Alcuni “semplici” motivi per stimolare la certificazione della PARITÀ DI GENERE

di Marco Tuscano - Consulente del Lavoro in Brescia.

Rivista Sintesi Marzo 2023. 

Ne è passato di tempo dalle faticose lotte italiane per il ruolo della donna , dalle battaglie per il suffragio , da quando l’affacciarsi della donna alla vita sociale era visto con “più di un sospetto malevolo per questa sovraesposizione femminile in territorio maschile e per una altrimenti inaudita promiscuità”, tanto che pensare di avere ancora oggi l’esigenza e il dovere di parlare di parità di genere sembra una follia. Eppure, è così. Non sempre con il tempo si sistema tutto e non sempre il tempo cura le ferite. Riconoscere, ancora oggi, la persistente necessità di mettere in atto quelle azioni positive volte ad assicurare l’eguaglianza sostanziale (in questo caso tra donna e uomo), così come sancito dall’art. 3, comma 2 della Costituzione, è un qualcosa che arreca tristezza. Soprattutto se si pensa che già 50 anni fa si ravvisava l’insopportabile squilibrio di genere, caratterizzato ad esempio dalla “supremazia maritale” , che portava alla Riforma del diritto di famiglia di cui alla L. n. 151/1975. Ma è così, ce lo dicono e confermano studi , indici e analisi che ci schiaffeggiano con la dura realtà. Una realtà che denota in Italia un gender gap presente in linea generale, oltreché riferibile più specificatamente al mondo del lavoro, nonostante già nel 1975, con la surrichiamata Riforma, si riconosceva come “Il lavoro della donna è considerato equivalente a quello dell’uomo” . D’altra parte, “Che il mercato del lavoro, lasciato alle sue spontanee dinamiche e fluttuazioni, possa incoraggiare differenze di trattamento e disuguaglianze, è in sé e per sé inconfutabile ed appare un dato per così dire normale” , non esistendo peraltro un reale principio generale di parità di trattamento; tuttavia tale dato manifesta l’esigenza improrogabile di un non facile cambio di cultura, così da abbattere “gran parte degli stereotipi e degli orientamenti che nei luoghi di lavoro spesso bloccano le donne in posizioni subalterne e di servizio”. Invero, in questo momento storico, obiettivi impegni e fondi sembrano convergere tutti fortemente al “sostegno del principio della parità di genere in tutte le sue forme e attività” (oltreché verso ulteriori temi certamente sensibili, quali l’ambiente e la sostenibilità). In particolare, tra i tanti:

- Agenda 2030, all’obiettivo n. 5, mira a “Raggiungere l’uguaglianza di genere e l’autodeterminazione di tutte le donne e ragazze”.

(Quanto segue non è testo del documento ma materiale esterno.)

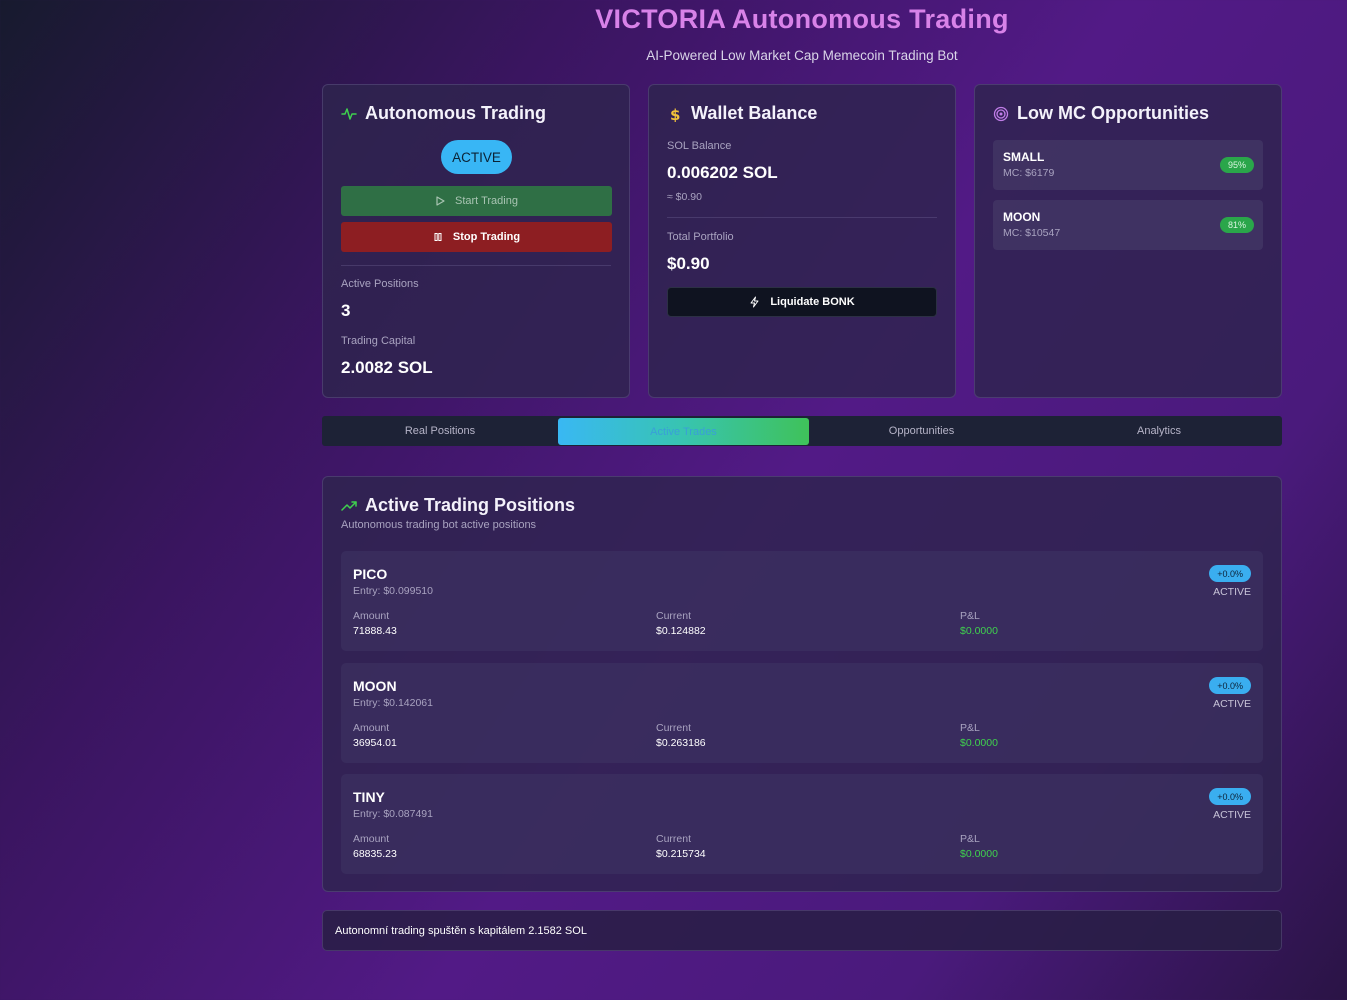 The width and height of the screenshot is (1347, 1000). What do you see at coordinates (470, 505) in the screenshot?
I see `active-trading-positions-title: Active Trading Positions` at bounding box center [470, 505]. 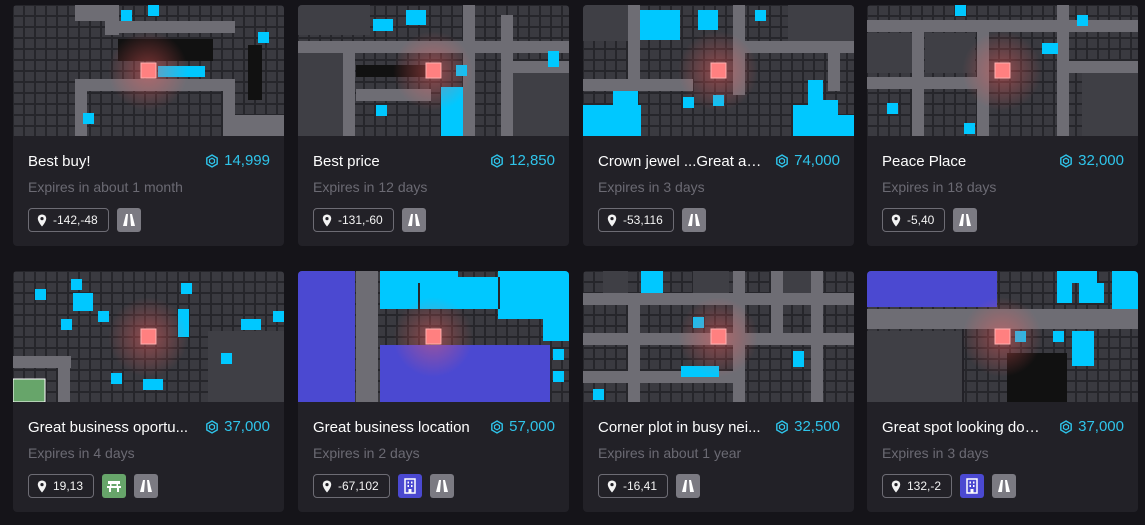 What do you see at coordinates (358, 486) in the screenshot?
I see `coordinates-value: -67,102` at bounding box center [358, 486].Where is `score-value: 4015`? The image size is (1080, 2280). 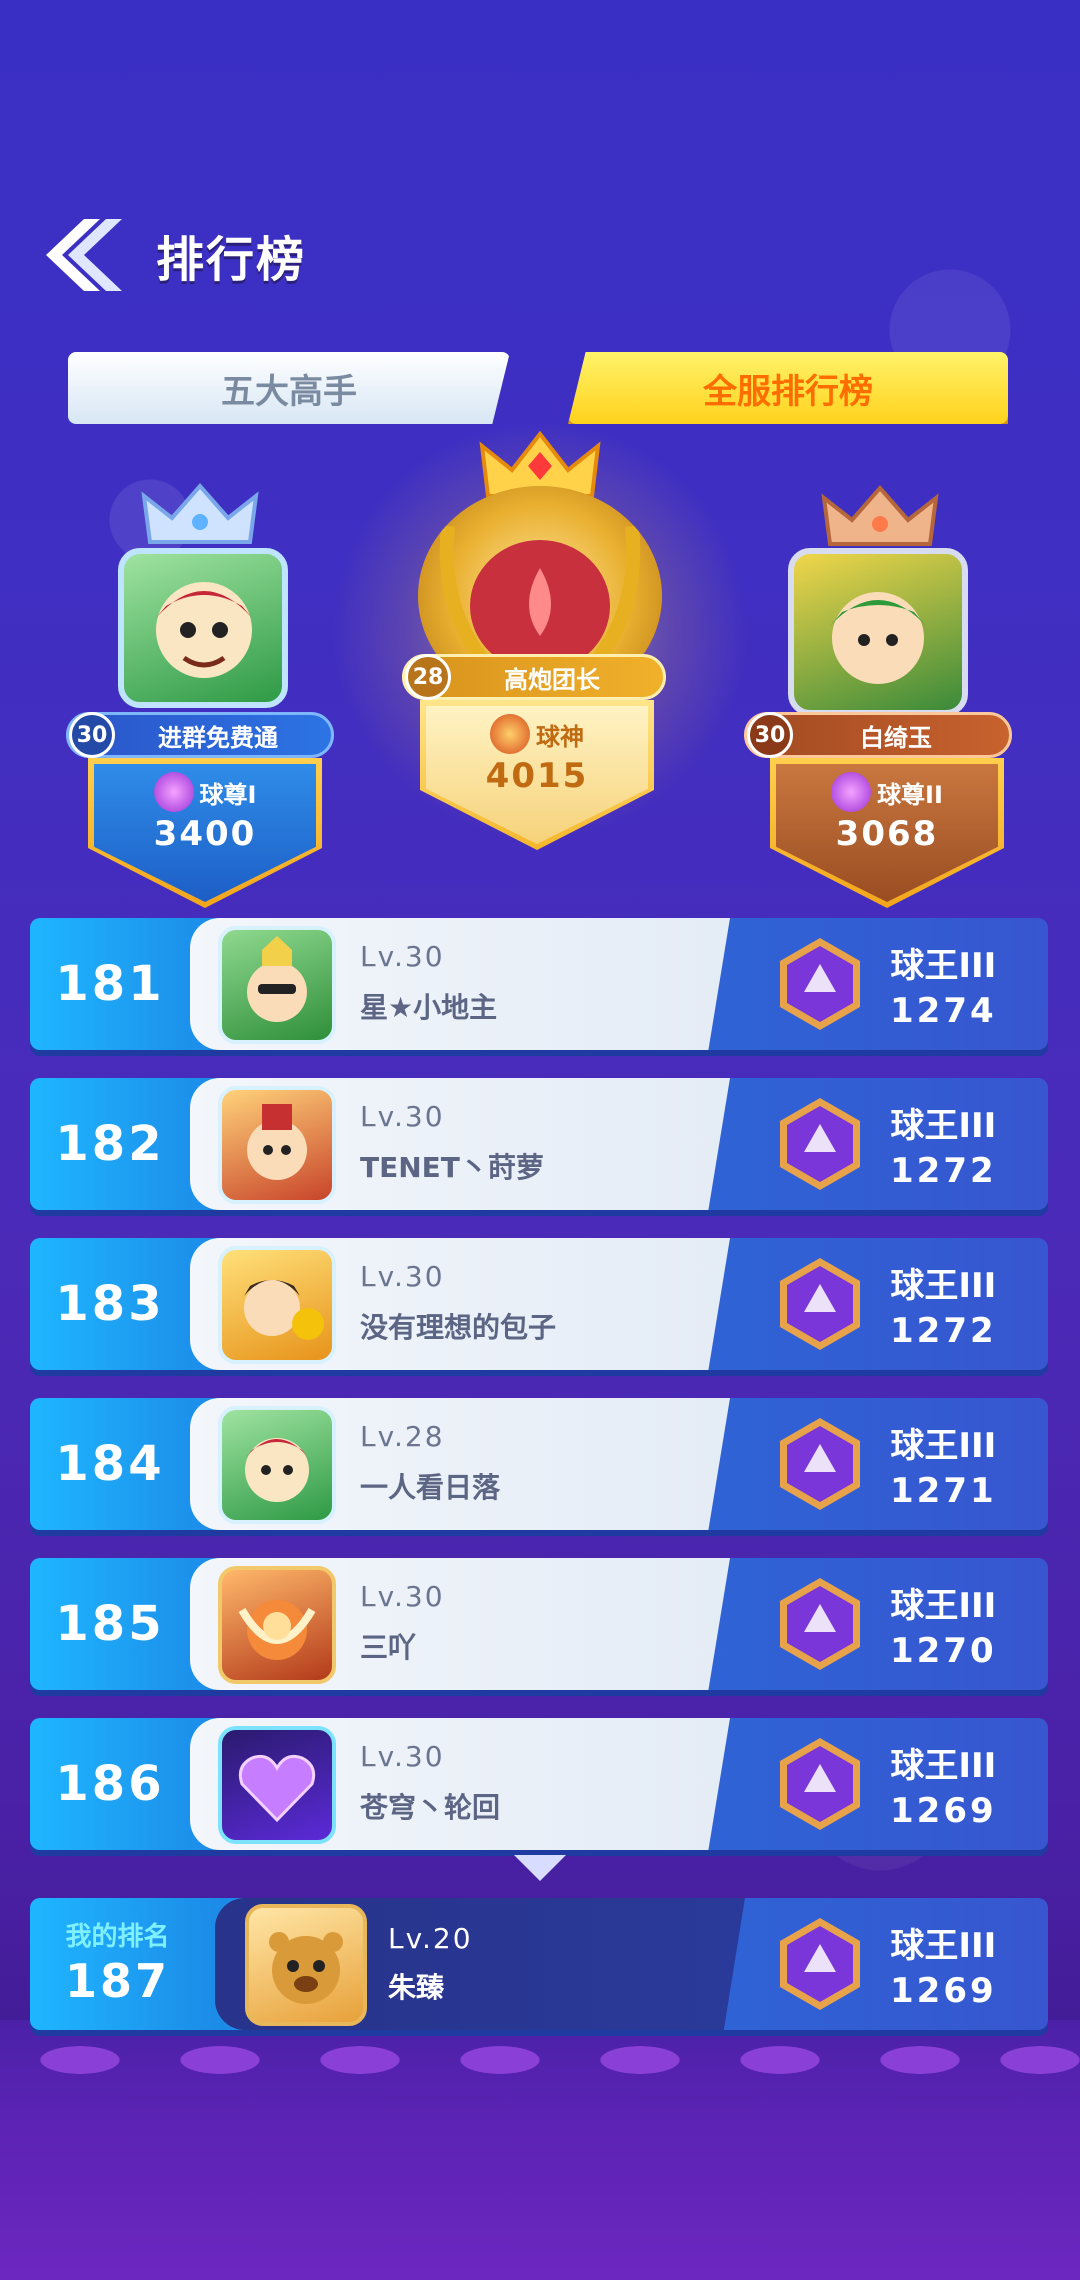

- Il Pnrr considera la parità di genere tra le tre priorità principali e trasversali in termini di inclusione sociale.

Ebbene, tenuto conto di tutto quanto detto, oggi come Consulenti del Lavoro abbiamo una possibilità, da tramutare in missione: stimolare la parità di genere consigliando la relativa certificazione di cui all’art. 46-bis, comma 1, D.lgs. n. 198/2006, posto che “La misura ha lo scopo di assicurare una maggiore partecipazione delle donne al mercato del lavoro e ridurre il gender pay gap attraverso la creazione di un sistema nazionale di certificazione della parità di genere, che dovrà migliorare le condizioni di lavoro delle donne anche in termini qualitativi, di remunerazione e di ruolo e promuovere la trasparenza sui processi lavorativi nelle imprese”. Suggerire la certificazione, quindi, come riconoscimento di un comportamento meritevole. Come la giusta medaglia consegnata “al fine di attestare le politiche e le misure concrete adottate dai datori di lavoro per ridurre il divario di genere”. Un attestato che non è, come evidente, solo di facciata, ma che è frutto di un apposito Tavolo di lavoro sulla certificazione di genere, coordinato dal Dipartimento per le Pari Opportunità in collaborazione con il Ministero del Lavoro e delle Politiche Sociali e il Ministero dello Sviluppo Economico, e pertanto fortemente valevole. E non si tratta di incentivare la certificazione solo perché foriera di tante agevolazioni e trattamenti di favore per il datore di lavoro ottemperante. Come, d’altra parte, non si intende stimolare il comportamento per le correlate nuove opportunità professionali per il Consulente del Lavoro, certamente presenti e indubbiamente stimolanti. Ma è, soprattutto, per motivi dai tratti ben più nobili ed etici: il rispetto della Costituzione, il rispetto della Storia e il rispetto di chi ha lottato e ha sofferto per piccoli e grandi traguardi, talvolta dati per scontati.